Would you set down all of the entries below exactly as they stand?

+--

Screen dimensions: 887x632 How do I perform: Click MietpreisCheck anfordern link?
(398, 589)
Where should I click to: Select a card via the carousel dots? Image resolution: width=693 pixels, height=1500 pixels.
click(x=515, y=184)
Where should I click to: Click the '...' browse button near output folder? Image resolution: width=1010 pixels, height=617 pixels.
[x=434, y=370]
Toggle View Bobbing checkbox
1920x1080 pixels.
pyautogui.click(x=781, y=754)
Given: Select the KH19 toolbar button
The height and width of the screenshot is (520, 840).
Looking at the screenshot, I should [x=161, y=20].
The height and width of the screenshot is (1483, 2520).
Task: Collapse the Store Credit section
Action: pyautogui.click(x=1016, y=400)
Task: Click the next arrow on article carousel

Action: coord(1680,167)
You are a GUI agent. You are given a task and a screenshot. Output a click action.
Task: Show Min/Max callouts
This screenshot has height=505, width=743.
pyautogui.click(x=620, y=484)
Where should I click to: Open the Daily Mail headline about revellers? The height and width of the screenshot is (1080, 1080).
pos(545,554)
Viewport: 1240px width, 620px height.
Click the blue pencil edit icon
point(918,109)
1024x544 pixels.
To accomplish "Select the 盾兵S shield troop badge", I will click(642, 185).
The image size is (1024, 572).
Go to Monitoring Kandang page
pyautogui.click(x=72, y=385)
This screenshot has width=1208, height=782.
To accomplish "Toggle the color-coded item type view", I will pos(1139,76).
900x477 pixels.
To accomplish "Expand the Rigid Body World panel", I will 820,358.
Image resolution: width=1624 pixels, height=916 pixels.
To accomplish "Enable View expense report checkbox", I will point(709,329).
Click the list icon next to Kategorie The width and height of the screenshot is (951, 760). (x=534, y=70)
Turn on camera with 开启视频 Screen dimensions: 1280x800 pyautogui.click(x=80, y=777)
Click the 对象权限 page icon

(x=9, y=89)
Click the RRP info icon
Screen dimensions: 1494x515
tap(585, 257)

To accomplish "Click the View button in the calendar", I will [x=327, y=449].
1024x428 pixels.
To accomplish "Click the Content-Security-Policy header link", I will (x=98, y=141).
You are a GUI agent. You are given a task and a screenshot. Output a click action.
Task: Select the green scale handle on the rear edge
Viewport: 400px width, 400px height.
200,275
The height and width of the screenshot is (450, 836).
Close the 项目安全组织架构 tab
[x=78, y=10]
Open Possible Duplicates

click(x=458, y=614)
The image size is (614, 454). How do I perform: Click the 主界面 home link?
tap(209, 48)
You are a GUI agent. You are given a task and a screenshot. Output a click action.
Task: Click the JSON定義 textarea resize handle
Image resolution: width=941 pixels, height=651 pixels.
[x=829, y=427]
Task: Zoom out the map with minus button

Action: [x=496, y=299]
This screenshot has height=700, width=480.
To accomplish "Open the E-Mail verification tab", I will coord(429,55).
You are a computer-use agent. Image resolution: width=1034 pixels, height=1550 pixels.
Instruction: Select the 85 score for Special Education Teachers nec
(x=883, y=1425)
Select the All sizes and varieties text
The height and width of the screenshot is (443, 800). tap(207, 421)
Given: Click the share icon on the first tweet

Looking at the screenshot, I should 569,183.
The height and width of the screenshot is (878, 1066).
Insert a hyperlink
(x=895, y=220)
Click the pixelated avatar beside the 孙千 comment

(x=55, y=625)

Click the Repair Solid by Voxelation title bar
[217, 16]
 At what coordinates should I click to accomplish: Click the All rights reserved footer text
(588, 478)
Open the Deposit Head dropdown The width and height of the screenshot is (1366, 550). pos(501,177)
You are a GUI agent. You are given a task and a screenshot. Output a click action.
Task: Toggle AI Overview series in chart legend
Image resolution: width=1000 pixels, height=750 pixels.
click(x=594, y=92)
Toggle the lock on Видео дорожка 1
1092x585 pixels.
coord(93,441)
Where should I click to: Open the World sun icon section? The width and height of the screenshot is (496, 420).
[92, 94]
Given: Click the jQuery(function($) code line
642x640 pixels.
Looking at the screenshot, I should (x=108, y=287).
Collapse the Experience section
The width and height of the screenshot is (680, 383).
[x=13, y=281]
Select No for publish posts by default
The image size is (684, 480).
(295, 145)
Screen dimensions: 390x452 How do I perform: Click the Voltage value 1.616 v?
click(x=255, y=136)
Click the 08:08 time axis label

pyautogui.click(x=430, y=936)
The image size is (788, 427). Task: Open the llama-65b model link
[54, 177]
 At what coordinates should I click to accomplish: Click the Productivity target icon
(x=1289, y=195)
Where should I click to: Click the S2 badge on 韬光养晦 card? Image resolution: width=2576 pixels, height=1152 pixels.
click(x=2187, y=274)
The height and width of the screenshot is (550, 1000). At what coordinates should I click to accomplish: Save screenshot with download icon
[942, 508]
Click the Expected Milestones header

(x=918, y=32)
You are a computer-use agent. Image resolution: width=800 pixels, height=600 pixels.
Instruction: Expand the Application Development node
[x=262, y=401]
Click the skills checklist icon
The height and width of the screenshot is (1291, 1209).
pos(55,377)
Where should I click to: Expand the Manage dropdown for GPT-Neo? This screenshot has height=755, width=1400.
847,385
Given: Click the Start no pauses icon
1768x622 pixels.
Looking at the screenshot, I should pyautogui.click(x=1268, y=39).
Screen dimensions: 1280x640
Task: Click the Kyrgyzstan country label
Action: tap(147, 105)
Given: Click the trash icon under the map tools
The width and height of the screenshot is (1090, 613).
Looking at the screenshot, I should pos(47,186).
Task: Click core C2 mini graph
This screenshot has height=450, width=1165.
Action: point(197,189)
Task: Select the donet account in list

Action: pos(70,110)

+--

Problem solution:
Screen dimensions: 887x632 How do I perform: Click MietpreisCheck anfordern link?
(398, 589)
Where should I click to: Select a card via the carousel dots? Image resolution: width=693 pixels, height=1500 pixels.
click(x=515, y=184)
Where should I click to: Click the '...' browse button near output folder? Image resolution: width=1010 pixels, height=617 pixels.
[x=434, y=370]
Toggle View Bobbing checkbox
1920x1080 pixels.
pyautogui.click(x=781, y=754)
Given: Select the KH19 toolbar button
The height and width of the screenshot is (520, 840).
Looking at the screenshot, I should [x=161, y=20].
The height and width of the screenshot is (1483, 2520).
Task: Collapse the Store Credit section
Action: pyautogui.click(x=1016, y=400)
Task: Click the next arrow on article carousel

Action: coord(1680,167)
You are a GUI agent. You are given a task and a screenshot. Output a click action.
Task: Show Min/Max callouts
This screenshot has height=505, width=743.
pyautogui.click(x=620, y=484)
Where should I click to: Open the Daily Mail headline about revellers? The height and width of the screenshot is (1080, 1080).
pos(545,554)
Viewport: 1240px width, 620px height.
Click the blue pencil edit icon
point(918,109)
1024x544 pixels.
To accomplish "Select the 盾兵S shield troop badge", I will click(642, 185).
The image size is (1024, 572).
Go to Monitoring Kandang page
pyautogui.click(x=72, y=385)
This screenshot has width=1208, height=782.
To accomplish "Toggle the color-coded item type view", I will pos(1139,76).
900x477 pixels.
To accomplish "Expand the Rigid Body World panel", I will 820,358.
Image resolution: width=1624 pixels, height=916 pixels.
To accomplish "Enable View expense report checkbox", I will point(709,329).
Click the list icon next to Kategorie The width and height of the screenshot is (951, 760). (x=534, y=70)
Turn on camera with 开启视频 Screen dimensions: 1280x800 pyautogui.click(x=80, y=777)
Click the 对象权限 page icon

(x=9, y=89)
Click the RRP info icon
Screen dimensions: 1494x515
tap(585, 257)

To accomplish "Click the View button in the calendar", I will [x=327, y=449].
1024x428 pixels.
To accomplish "Click the Content-Security-Policy header link", I will (x=98, y=141).
You are a GUI agent. You are given a task and a screenshot. Output a click action.
Task: Select the green scale handle on the rear edge
Viewport: 400px width, 400px height.
200,275
The height and width of the screenshot is (450, 836).
Close the 项目安全组织架构 tab
[x=78, y=10]
Open Possible Duplicates

click(x=458, y=614)
The image size is (614, 454). How do I perform: Click the 主界面 home link?
tap(209, 48)
You are a GUI agent. You are given a task and a screenshot. Output a click action.
Task: Click the JSON定義 textarea resize handle
Image resolution: width=941 pixels, height=651 pixels.
[x=829, y=427]
Task: Zoom out the map with minus button

Action: [x=496, y=299]
This screenshot has height=700, width=480.
To accomplish "Open the E-Mail verification tab", I will coord(429,55).
You are a computer-use agent. Image resolution: width=1034 pixels, height=1550 pixels.
Instruction: Select the 85 score for Special Education Teachers nec
(x=883, y=1425)
Select the All sizes and varieties text
The height and width of the screenshot is (443, 800). tap(207, 421)
Given: Click the share icon on the first tweet

Looking at the screenshot, I should 569,183.
The height and width of the screenshot is (878, 1066).
Insert a hyperlink
(x=895, y=220)
Click the pixelated avatar beside the 孙千 comment

(x=55, y=625)

Click the Repair Solid by Voxelation title bar
[217, 16]
 At what coordinates should I click to accomplish: Click the All rights reserved footer text
(588, 478)
Open the Deposit Head dropdown The width and height of the screenshot is (1366, 550). pos(501,177)
You are a GUI agent. You are given a task and a screenshot. Output a click action.
Task: Toggle AI Overview series in chart legend
Image resolution: width=1000 pixels, height=750 pixels.
click(x=594, y=92)
Toggle the lock on Видео дорожка 1
1092x585 pixels.
coord(93,441)
Where should I click to: Open the World sun icon section? The width and height of the screenshot is (496, 420).
[92, 94]
Given: Click the jQuery(function($) code line
642x640 pixels.
Looking at the screenshot, I should (x=108, y=287).
Collapse the Experience section
The width and height of the screenshot is (680, 383).
[x=13, y=281]
Select No for publish posts by default
The image size is (684, 480).
(295, 145)
Screen dimensions: 390x452 How do I perform: Click the Voltage value 1.616 v?
click(x=255, y=136)
Click the 08:08 time axis label

pyautogui.click(x=430, y=936)
The image size is (788, 427). Task: Open the llama-65b model link
[54, 177]
 At what coordinates should I click to accomplish: Click the Productivity target icon
(x=1289, y=195)
Where should I click to: Click the S2 badge on 韬光养晦 card? Image resolution: width=2576 pixels, height=1152 pixels.
click(x=2187, y=274)
The height and width of the screenshot is (550, 1000). At what coordinates should I click to accomplish: Save screenshot with download icon
[942, 508]
Click the Expected Milestones header

(x=918, y=32)
You are a computer-use agent. Image resolution: width=800 pixels, height=600 pixels.
Instruction: Expand the Application Development node
[x=262, y=401]
Click the skills checklist icon
The height and width of the screenshot is (1291, 1209).
pos(55,377)
Where should I click to: Expand the Manage dropdown for GPT-Neo? This screenshot has height=755, width=1400.
847,385
Given: Click the Start no pauses icon
1768x622 pixels.
Looking at the screenshot, I should pyautogui.click(x=1268, y=39).
Screen dimensions: 1280x640
Task: Click the Kyrgyzstan country label
Action: tap(147, 105)
Given: Click the trash icon under the map tools
The width and height of the screenshot is (1090, 613).
Looking at the screenshot, I should pos(47,186).
Task: Click core C2 mini graph
This screenshot has height=450, width=1165.
Action: point(197,189)
Task: Select the donet account in list

Action: pos(70,110)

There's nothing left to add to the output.